Here’s the thing, if you need 13,300 words to sell me something (I counted), it’s begging. I smell desperation. EVEN IF, it’s something I think sounds really cool. The scary thing is, despise it as I may, the long copy ad still works and won’t die. If I had $1,500 to burn, sure I’d fork it over right now to become a career change consultant, but that’s because I’m incurably curious. But even though all the trigger points are there (Do I come up with a different business idea every day? I do! That’s me!!) The whole approach just pushed me too far over the cliff of cheese.
Harvard doesn’t advertise. Okay maybe they advertise. But really, can you imagine Harvard advertising? COME STUDY AT HARVARD AND YOU’LL GET THESE GREAT BONUS GIFTS!
Don’t sell me what I want, be what I want and I’ll be drawn like a moth to the flame. So how do you become Harvard?
Bonus topic: How did Harvard get to be such a BFD anyway?
I’m so glad you asked!
In 1639, John Harvard forked over £779 — half his estate plus his library of four hundred books. Ta da. World class university, right? Nope. The Man who Made Harvard Harvard was Charles William Eliot, president of Harvard from 1869-1909. He goes on to reform all sorts of stuff about Harvard that then every other institution of higher learning copied.
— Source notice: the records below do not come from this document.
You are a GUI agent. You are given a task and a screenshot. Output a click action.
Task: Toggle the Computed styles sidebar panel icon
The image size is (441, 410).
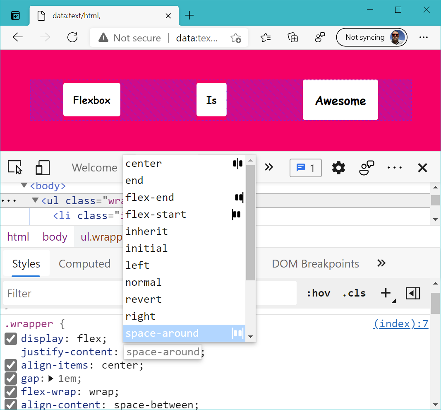(413, 293)
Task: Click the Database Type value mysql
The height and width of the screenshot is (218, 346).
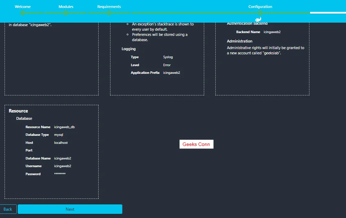Action: coord(58,135)
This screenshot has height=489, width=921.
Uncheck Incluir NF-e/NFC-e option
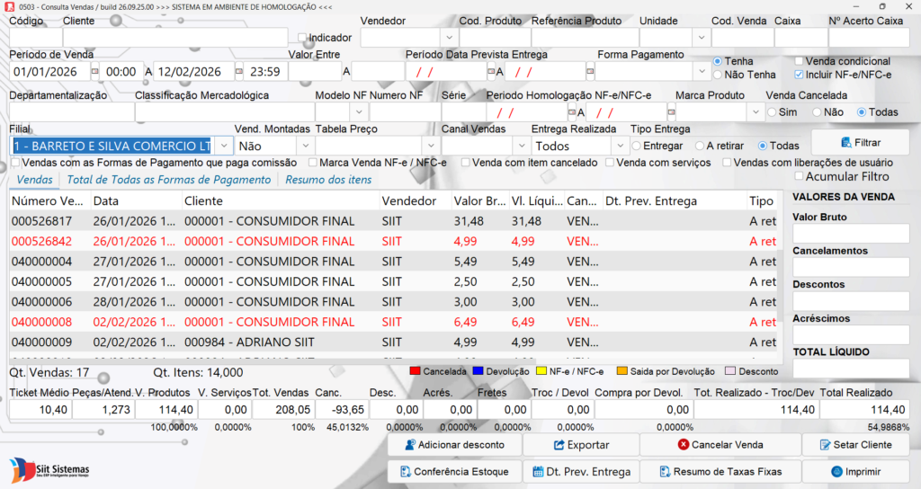[x=799, y=75]
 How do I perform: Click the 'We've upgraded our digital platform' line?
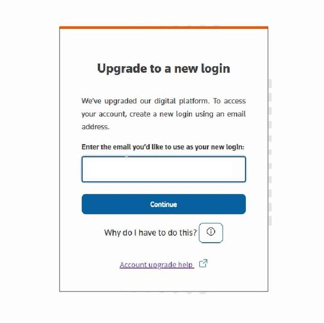145,101
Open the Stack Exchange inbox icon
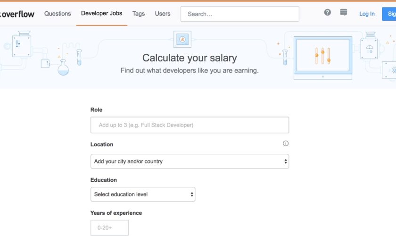Screen dimensions: 396x236 tap(343, 13)
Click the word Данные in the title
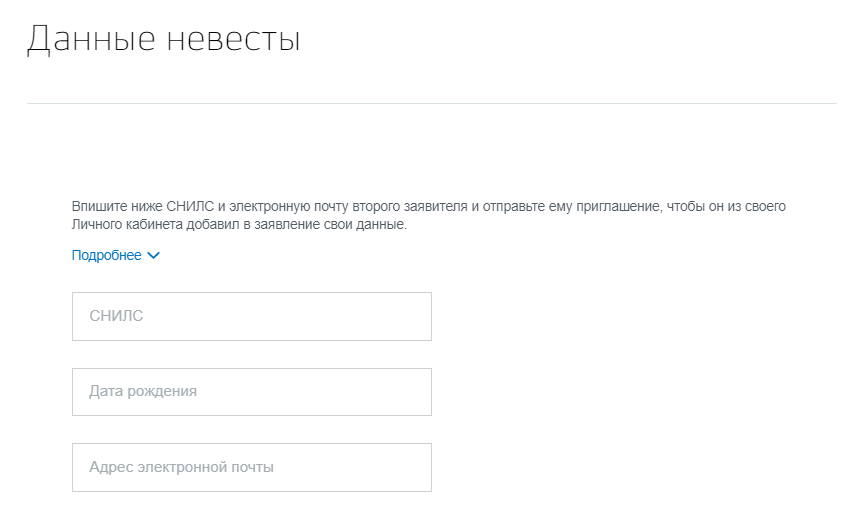 (88, 39)
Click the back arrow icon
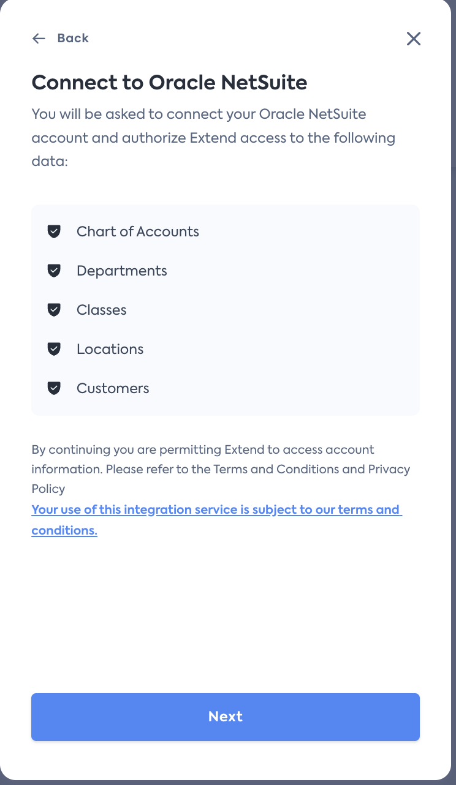456x785 pixels. [39, 39]
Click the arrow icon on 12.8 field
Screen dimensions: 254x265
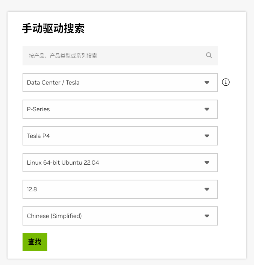click(207, 189)
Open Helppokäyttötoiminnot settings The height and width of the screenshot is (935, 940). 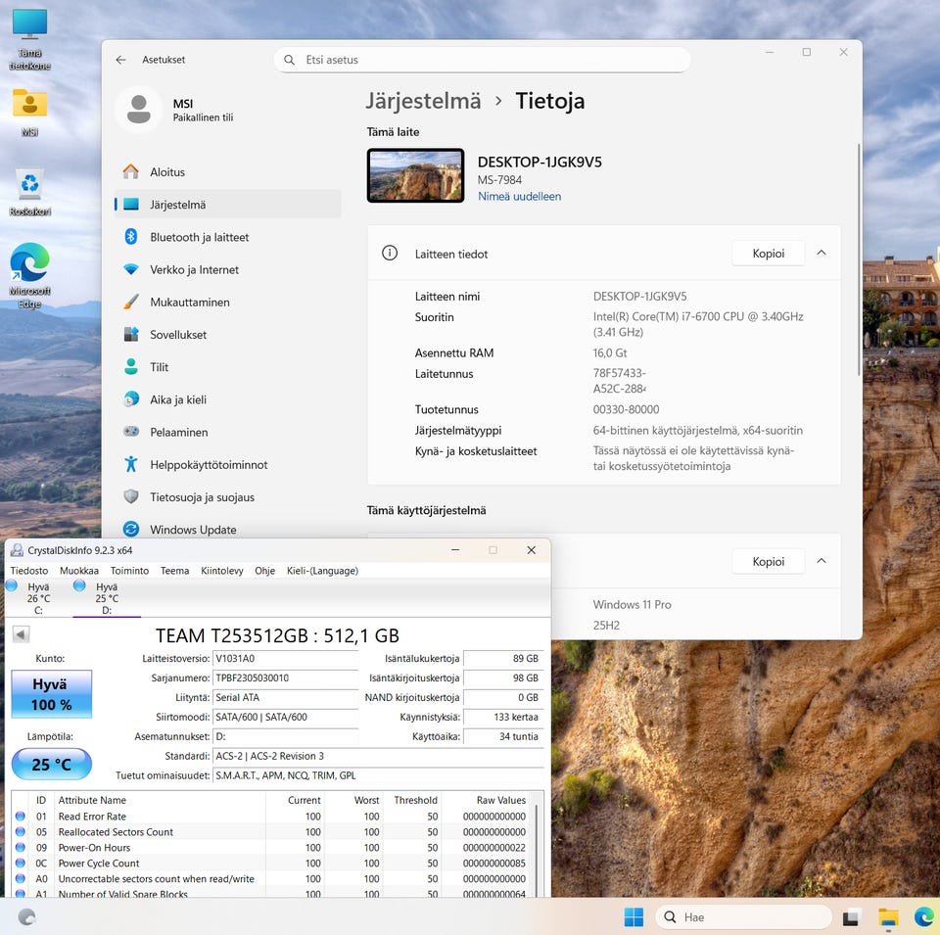pyautogui.click(x=208, y=465)
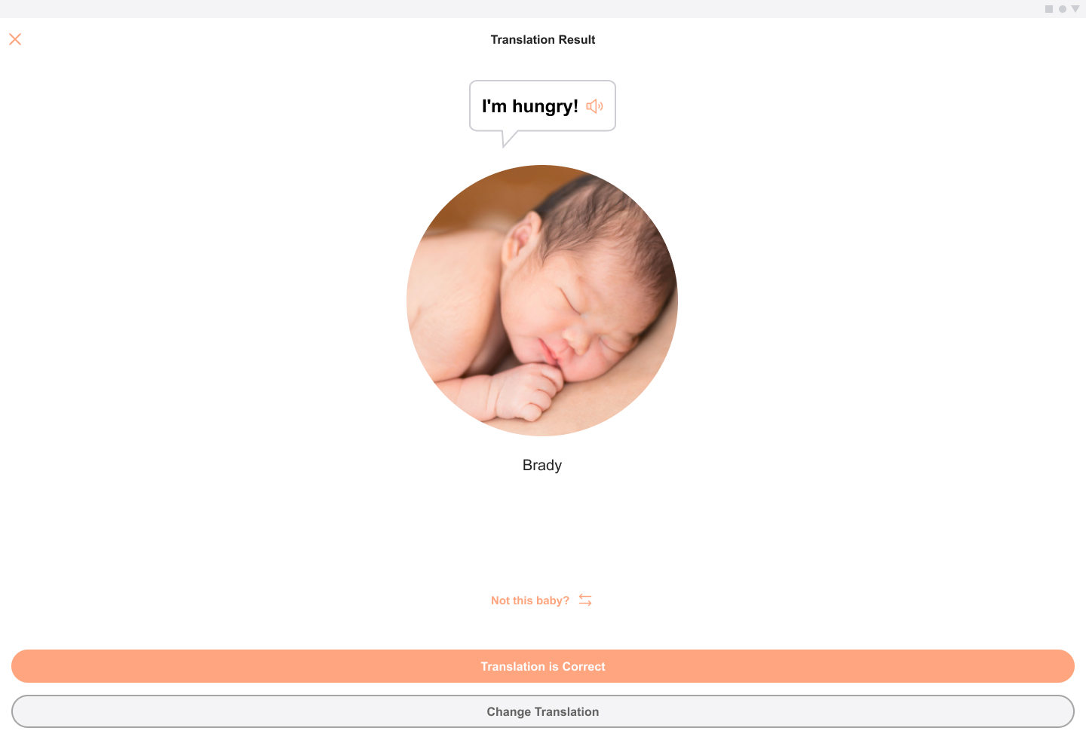
Task: Click the words "Not this" in orange link
Action: [512, 601]
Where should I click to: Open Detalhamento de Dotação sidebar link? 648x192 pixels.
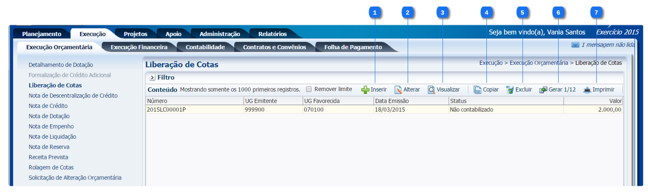pos(61,65)
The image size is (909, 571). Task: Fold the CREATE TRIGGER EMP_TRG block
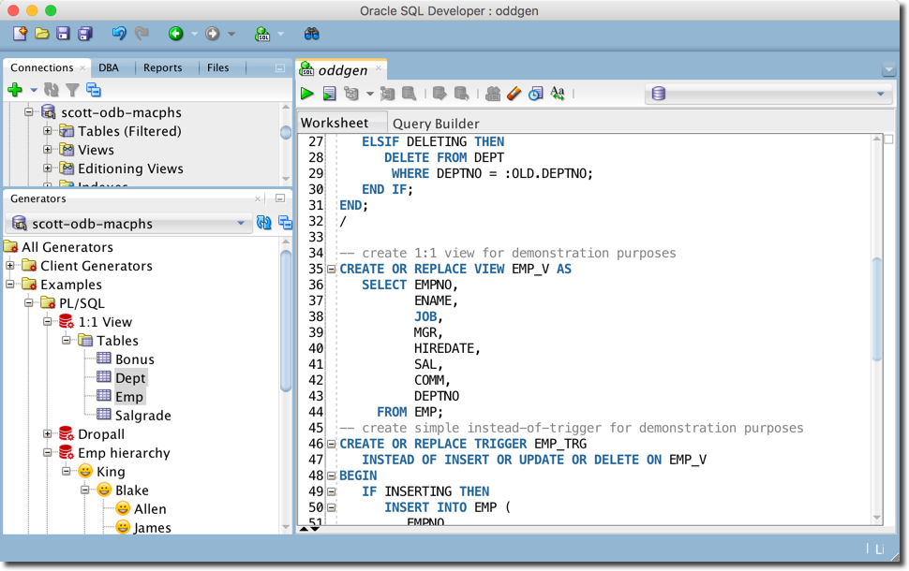click(x=331, y=445)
It’s fascinating stuff and I got it all here.
BUT WAIT, THERE’S MORE!!
Eliot, the man who would make Harvard into what it stands for today, wanted a chemistry professorship and was so bummed out that he didn’t get it, that he quit and spent a couple of years traveling Europe on borrowed money.
Good thing, too, because in studying the educational systems of Old World Europe he found the secrets that would lead him to write passionately about needed changes to the American college system in the Atlantic, which would lead him to being elected president of Harvard at 35, the youngest president in the institution’s history.






“A whaleship was my Harvard and my Yale.”
Hi,
I love this comment. I hate those ‘squeeze’ ads. “They” say that these ads are supposed to generate a sense of urgency, so that you go with your gut and jump in. The rationale is that this is your intuition guiding you. NOT. Thanks for calling it out.
Patricia
Hear hear! Long copy ads look so ‘samey’ and instantly give the snake oil feeling. They may have been effective ages ago but now are copied to death.